Collected data entries:
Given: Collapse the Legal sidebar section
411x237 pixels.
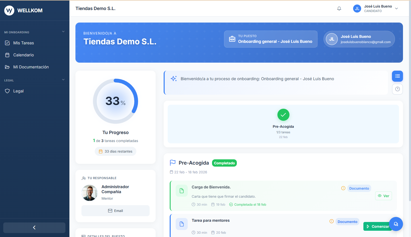Looking at the screenshot, I should [x=63, y=80].
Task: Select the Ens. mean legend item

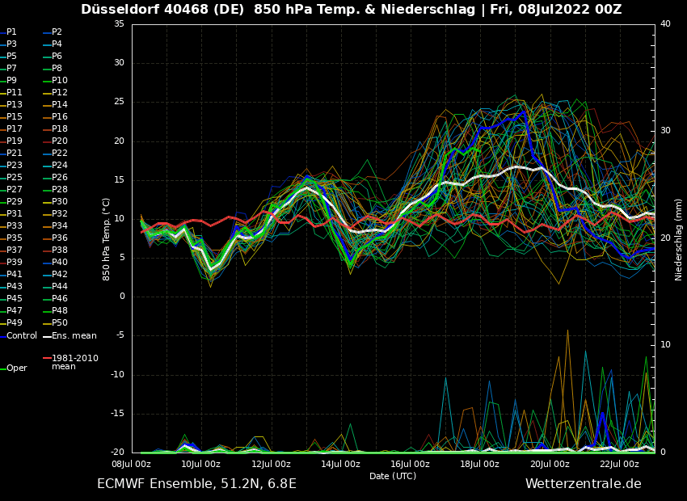Action: click(x=74, y=335)
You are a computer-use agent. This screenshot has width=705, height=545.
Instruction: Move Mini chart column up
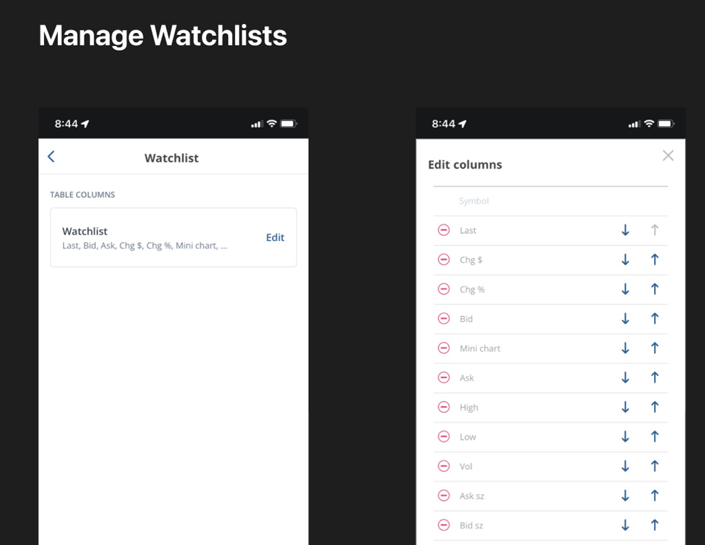click(x=655, y=348)
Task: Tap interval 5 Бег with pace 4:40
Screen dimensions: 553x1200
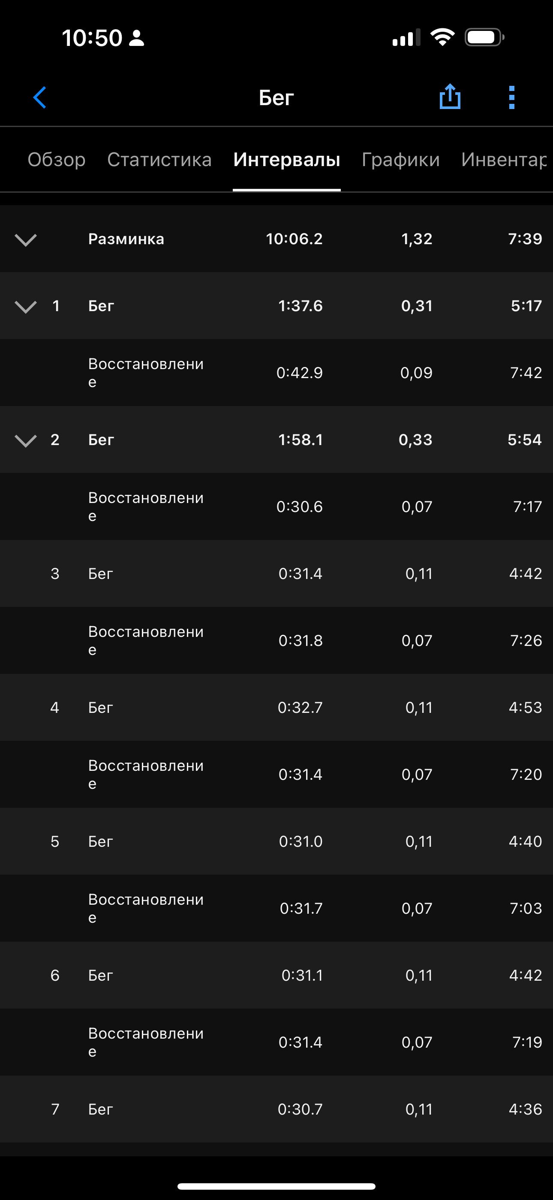Action: [x=277, y=841]
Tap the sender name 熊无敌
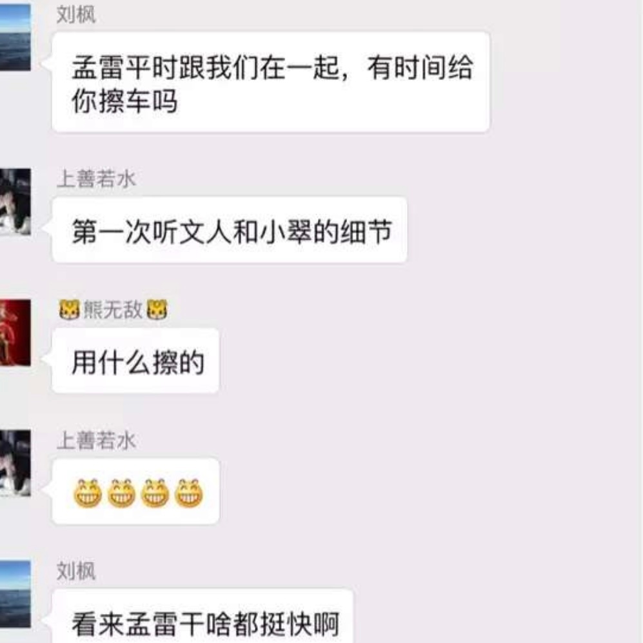This screenshot has height=643, width=643. point(113,310)
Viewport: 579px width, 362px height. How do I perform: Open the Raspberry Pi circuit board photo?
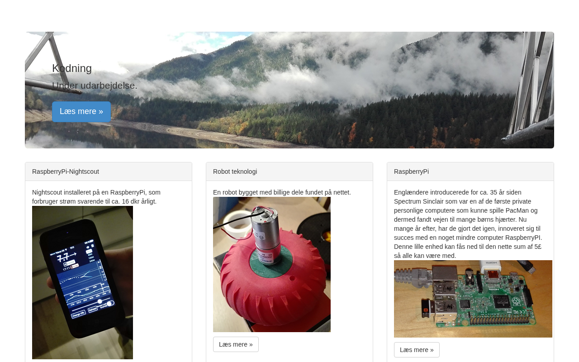point(473,299)
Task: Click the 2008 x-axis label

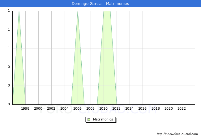Action: click(91, 108)
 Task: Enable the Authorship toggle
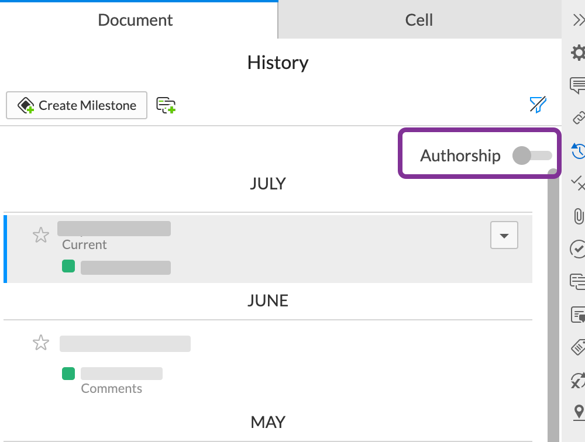click(x=531, y=156)
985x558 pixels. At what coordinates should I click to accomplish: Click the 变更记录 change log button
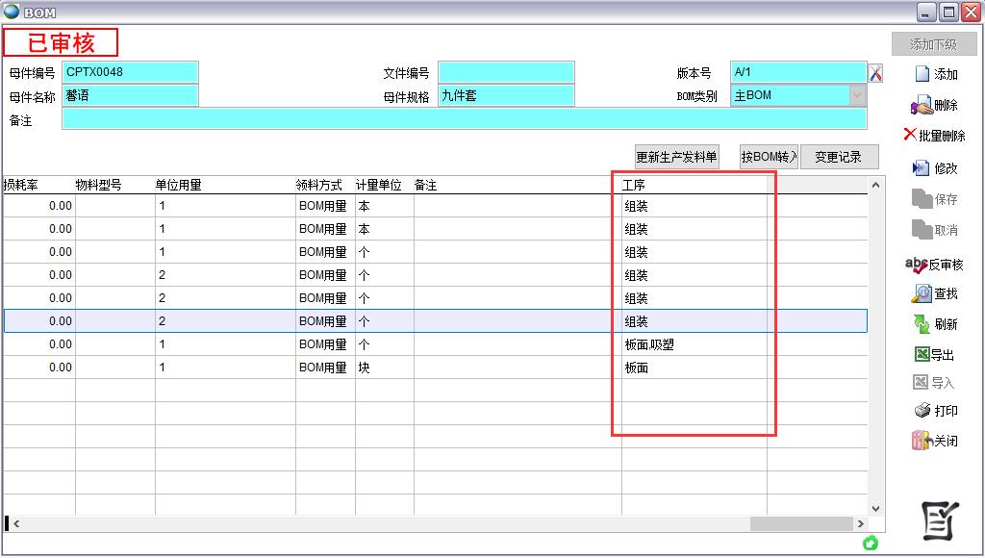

## Exercise
Once the line containing "Viewport: 579px width, 362px" is located, write out exactly that line and each one after it to the end of the records above, excluding pictures and nothing else.

## Exercise response
Viewport: 579px width, 362px height. How do I perform: Open the Raspberry Pi circuit board photo?
point(473,299)
Task: Click the 2008 x-axis label

Action: click(91, 108)
 Task: Enable the Authorship toggle
click(x=531, y=156)
985x558 pixels. At what coordinates should I click to accomplish: Click the 变更记录 change log button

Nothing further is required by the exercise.